我气得昏过去的人醒过来冲他喊道,“你放屁!以前你做饭哪一次能吃了!你连盐和糖都分不清楚!我本来还没死透呢半死不活的一口汤喝下去直接归西怎么办!你是不是变着法子要弄死我!”
祝怀气得浑身哆嗦,“我这次很认真地看了教程好吗!”
我见他这幅表情,于是沉下气来,试探性问道,“熬高汤的时候你放了香料没?”
祝怀一脸懵逼,“香料是什么?要喷香水吗?”
“……”我说,“最基本的生姜呢?”
祝怀说,“那玩意儿我不喜欢吃。”
“……”这他妈到底是你吃还是我吃?
我说,“鸡你切了吗?”
祝怀一脸惊恐,“鸡还要整只切开来啊!”
我冲他狂吼,“你他妈喝鸡汤的时候一捞一整只鸡啊!!!”
祝怀按着凳子往后挪,“你轻点!我不就……稍微有那么点不懂吗!你喝喝看先!”
我一梗脖子,“我拒绝,我要点外卖了。”
祝怀直接把鸡汤哐当一声丢进垃圾桶里,从兜里掏出手机,“点点点!”
我用看白痴的眼光看他,“突然之间对我这么殷勤?”
祝怀一本正经点头,“经历一遭你快死的事件,我发觉我得好好对你,就如同以前我们一样……”
“以前就不要再提了。”
我出声打断了他的话。
男人似乎又回到了几年前的少年,用那双丝毫没有老去的眸子看我。
我说,“祝怀,人生没有重来,我们,错了就错了,不可惜。
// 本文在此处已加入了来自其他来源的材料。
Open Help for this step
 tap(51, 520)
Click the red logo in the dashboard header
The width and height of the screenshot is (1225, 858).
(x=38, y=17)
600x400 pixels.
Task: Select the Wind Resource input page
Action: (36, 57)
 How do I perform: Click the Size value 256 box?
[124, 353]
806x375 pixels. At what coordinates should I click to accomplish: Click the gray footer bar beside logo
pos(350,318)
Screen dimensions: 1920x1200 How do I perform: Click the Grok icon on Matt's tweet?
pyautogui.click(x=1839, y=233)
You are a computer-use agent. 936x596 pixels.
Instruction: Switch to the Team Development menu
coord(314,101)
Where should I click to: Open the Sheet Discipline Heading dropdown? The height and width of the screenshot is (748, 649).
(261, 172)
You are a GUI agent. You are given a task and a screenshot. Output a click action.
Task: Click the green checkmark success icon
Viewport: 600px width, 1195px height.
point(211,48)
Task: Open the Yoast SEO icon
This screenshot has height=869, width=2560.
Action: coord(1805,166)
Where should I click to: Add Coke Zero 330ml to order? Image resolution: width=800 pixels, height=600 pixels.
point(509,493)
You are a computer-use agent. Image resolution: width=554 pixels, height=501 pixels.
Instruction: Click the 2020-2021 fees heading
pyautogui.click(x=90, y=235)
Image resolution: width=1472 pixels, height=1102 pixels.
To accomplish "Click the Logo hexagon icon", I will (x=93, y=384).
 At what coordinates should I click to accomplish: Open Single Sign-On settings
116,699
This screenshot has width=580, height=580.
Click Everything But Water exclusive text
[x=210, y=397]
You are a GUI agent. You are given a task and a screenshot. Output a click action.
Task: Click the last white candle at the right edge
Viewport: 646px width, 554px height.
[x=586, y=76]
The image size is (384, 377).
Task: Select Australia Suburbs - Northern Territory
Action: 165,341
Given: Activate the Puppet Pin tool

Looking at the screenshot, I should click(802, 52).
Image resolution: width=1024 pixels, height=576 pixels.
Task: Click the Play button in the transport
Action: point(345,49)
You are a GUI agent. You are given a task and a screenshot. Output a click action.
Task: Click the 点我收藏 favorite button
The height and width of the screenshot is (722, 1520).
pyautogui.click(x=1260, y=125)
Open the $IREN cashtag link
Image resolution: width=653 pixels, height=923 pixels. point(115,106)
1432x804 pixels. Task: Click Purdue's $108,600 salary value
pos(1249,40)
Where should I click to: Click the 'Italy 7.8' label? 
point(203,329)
”
他看着我,很认真地看着我,他说,“祝贪,给我一次机会好吗?”
我笑着摇摇头,我说,“祝怀,机会从来不是我给你的。我也没办法再给你了,你伤我太深,我已经对你有防备了。”
“可我依旧爱你。”祝怀死死抓住我的手,“对我是不是太不公平!当年一报还一报,如今我们两清重新开始有何不可?”
“一报还一报……”
我喃喃着,随后把手从他的掌心抽出来,“祝怀,这个世界,最无趣的就是一报还一报了。”
我倒下去,埋入枕头,用酸涩的声音说着话,我说,“到了后来,我都分不清我们是要爱,还是要赢。”
我轻轻问着他,“祝怀,你到现在,能分清吗?”
“你是爱我,还是想要赢过我,让我臣服你?”
祝怀没有说话,男人坐在我床边,脸上表情又痛又很,比起黎悯来可是鲜明多。
所以他也远远比黎悯对我用情深。
黎悯到底有多在意我,我永远都不知道,可能只有试一试我去死,大概可以衡量出来——可我又不敢,我怕出来的结果太伤人,连死都成了笑话。
祝怀伸手抚摸我的脑袋,似乎在用力克制着我的情绪,他说,“祝贪,你别这样乱想了,我承认,我也有做的过分的地方……”
我打断他的话,“不要道歉,不要认错。”
他怔怔看着我,我把脸转过来对上他的目光。
他眼里和黎悯那种绝望的美感不一样,他的眸中已经是千疮百孔废墟一片,那大概要经历无数个日夜的摧残,过渡,慢慢腐蚀慢慢从中间被蛀空,看着依旧光鲜亮丽,却从里烂到外,就如同我的。
我在想,我和黎悯会不会也变成和祝怀这幅样子。
拼命想回到过去,却拼命回不到过去。
我说,“我也不想认错道歉,所以你千万别跟我低头。我不想背负内疚而活,所以我更讨厌别人跟我道歉。这就意味着我不得不放下对他的厌恶情绪随后宽容大度地原谅他。”
我说,“为什么呢,只要犯了错道个歉就可以得到原谅,凭什么呢,你也是,黎悯也是,道歉有什么用呢……你们拿什么来还我呢?”